I was leary at first enrolling Nate in the school for the deaf and learning sign language because, with hearing aids, he hears like anyone else (supposedly). I was not sure about him being able to learn to talk because of his brain abnormality. I am soooo glad we learned ASL. At 2.5 Nate can say about 10 words, but he signs over 100. So, in the end, Nate has chosen what the best way to communicate is for himself.

I don't want to freak anyone out, but another thing that you should know is that hearing loss can sometimes come with other medical problems. Hearing loss can be associated with over 400 known syndromes, so it is best to follow the advice of your baby's doctor and see a specialist to rule out other medical concerns. The specialists you may want to see are:

Geneticist-about half of all hearing loss has a genetic component and you may want to visit this issue if you are planning for more children

Ophthalmologist-20 percent of children with hearing loss also have vision issues

Cardiologist-there are many syndromes that share hearing loss and heart issues

Nephrologist(Kidneys) Things that damage the cochlea can also damage the kidneys. People with hearing loss may also develop kidney disease.

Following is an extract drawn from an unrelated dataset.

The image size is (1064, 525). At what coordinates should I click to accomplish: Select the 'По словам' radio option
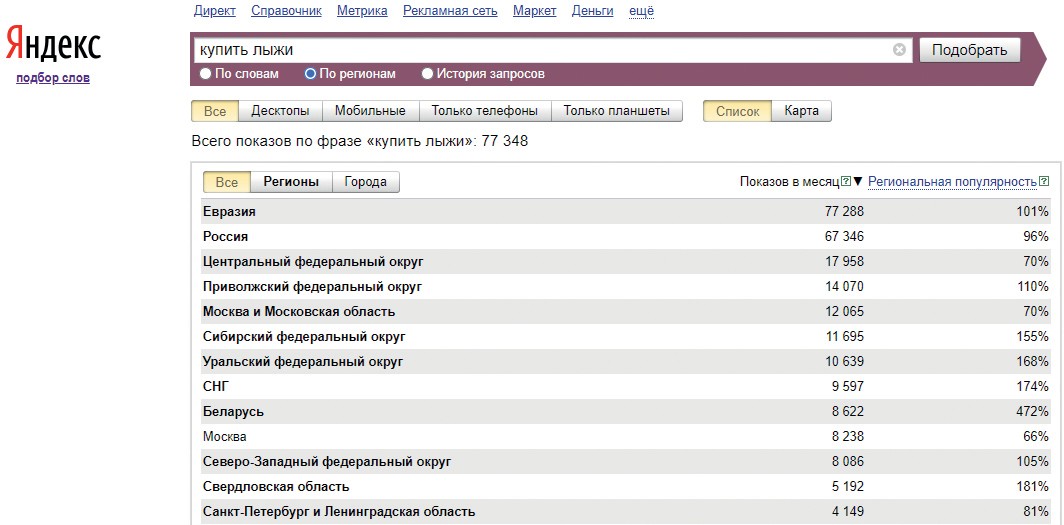click(x=206, y=73)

I also wanted to add that Nate's hearing loss has actually been a blessing for him and our family. It opened us up to other experiences, new friends and the opportunity to learn ASL. Nate is also considered apraxic due to a brain abnormality (not related to his hearing loss) and is not talking yet. He can 'say' about 10 things. He can sign over 100 signs. For us, being a part of the deaf school and learning ASL has really opened up communication for us with our child. He will also be eligible to go to school there. The class sizes are smaller and pretty much everybody there has stuff hanging from their ears. Right now, this is the perfect place for him to learn and be accepted despite his other disabilities as well.